Top of GIVEN ENTRIES

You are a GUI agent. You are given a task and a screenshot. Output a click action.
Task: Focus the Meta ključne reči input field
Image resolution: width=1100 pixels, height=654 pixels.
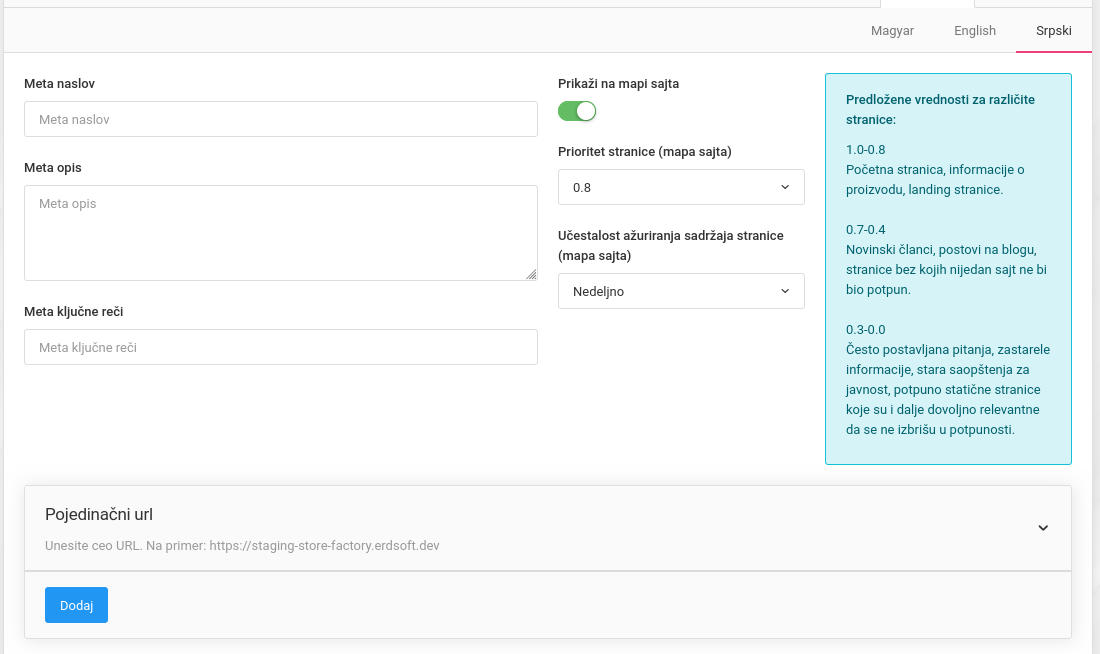[x=281, y=347]
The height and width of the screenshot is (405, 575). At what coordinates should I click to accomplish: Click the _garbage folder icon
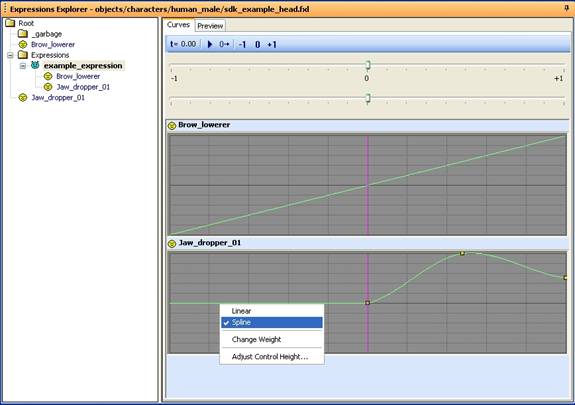click(23, 34)
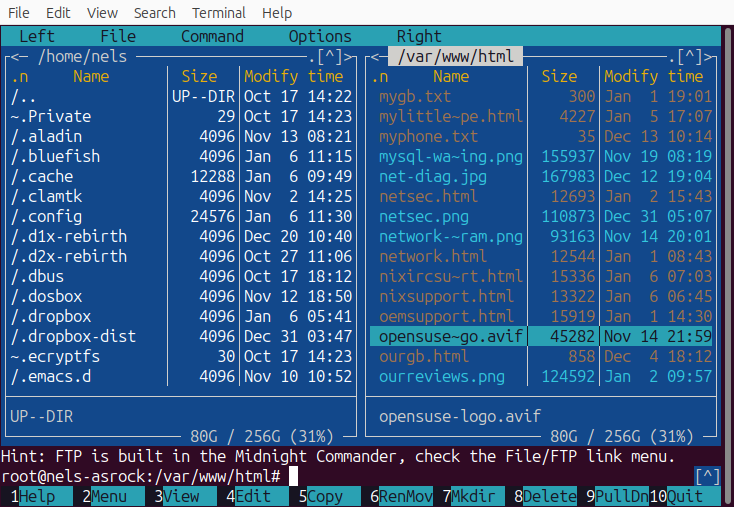The height and width of the screenshot is (507, 734).
Task: Sort right panel by Size column header
Action: (559, 76)
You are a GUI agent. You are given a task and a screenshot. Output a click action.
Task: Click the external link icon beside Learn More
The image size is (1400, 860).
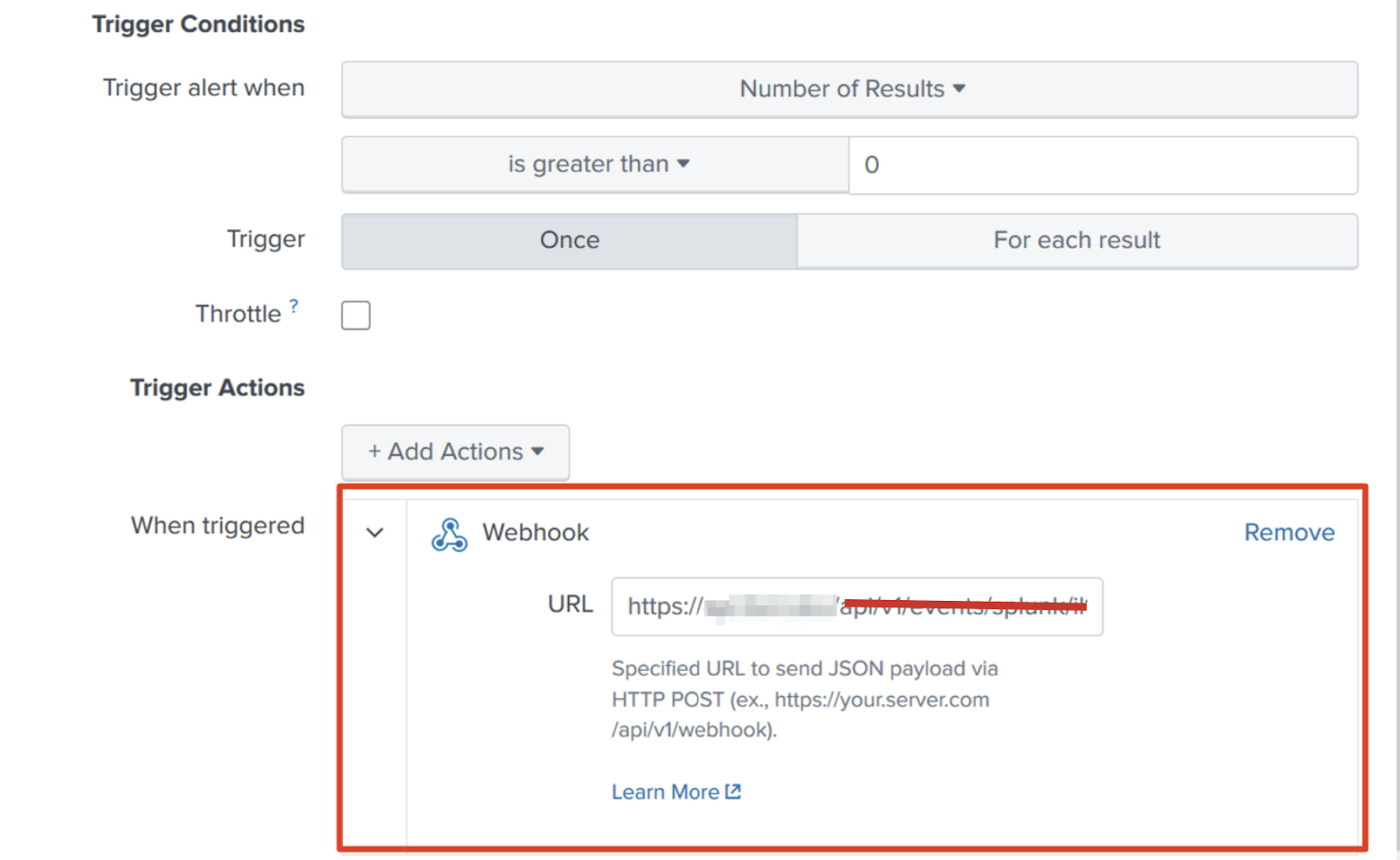click(x=733, y=792)
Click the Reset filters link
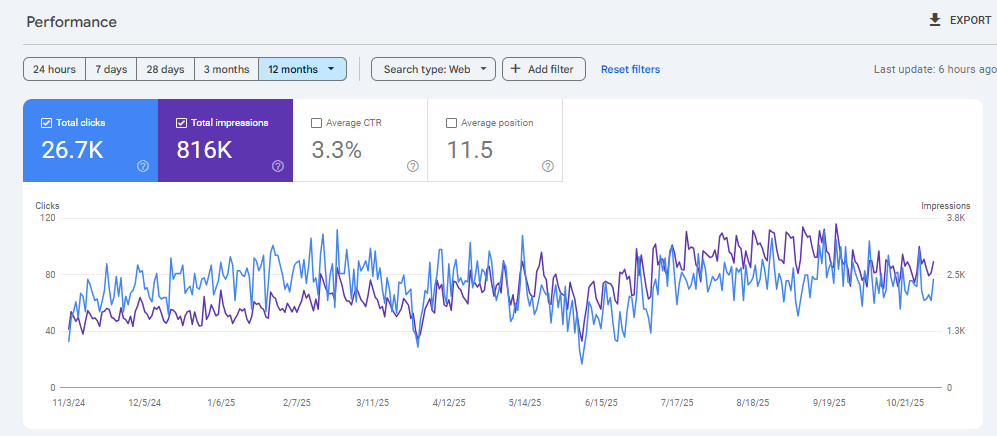This screenshot has height=436, width=997. [630, 69]
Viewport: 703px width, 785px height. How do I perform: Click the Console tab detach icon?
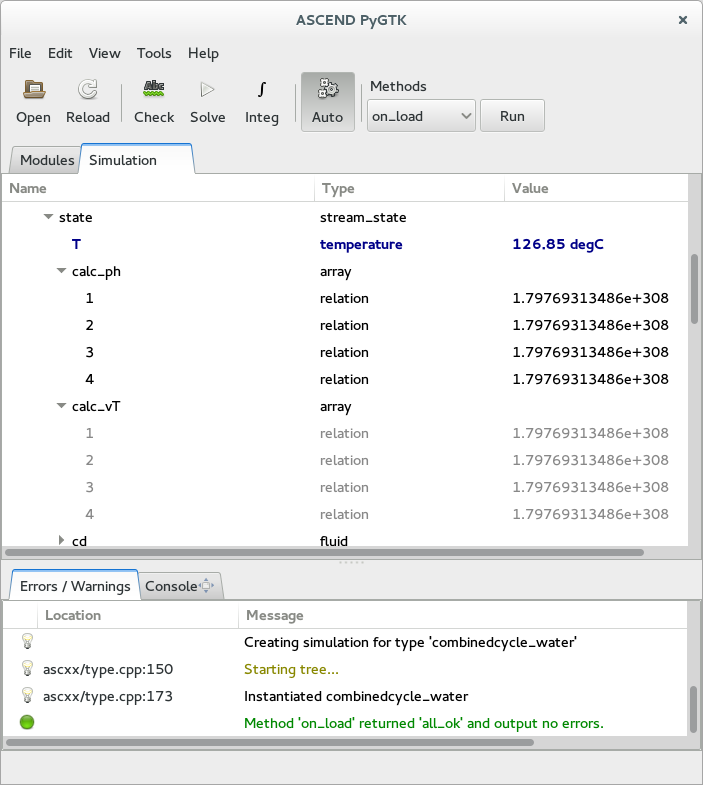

Bottom of GIVEN ENTRIES

WORK INSTRUCTIONS
Transcribe exactly, and only, the lines from the one with "Task: Click the" through the final line of the data above. The pictures stay out.

RESULT
Task: Click the external link icon beside Learn More
The image size is (1400, 860).
click(x=733, y=792)
Click the Reset filters link
This screenshot has height=436, width=997. [630, 69]
Viewport: 703px width, 785px height. How do I perform: Click the Console tab detach icon?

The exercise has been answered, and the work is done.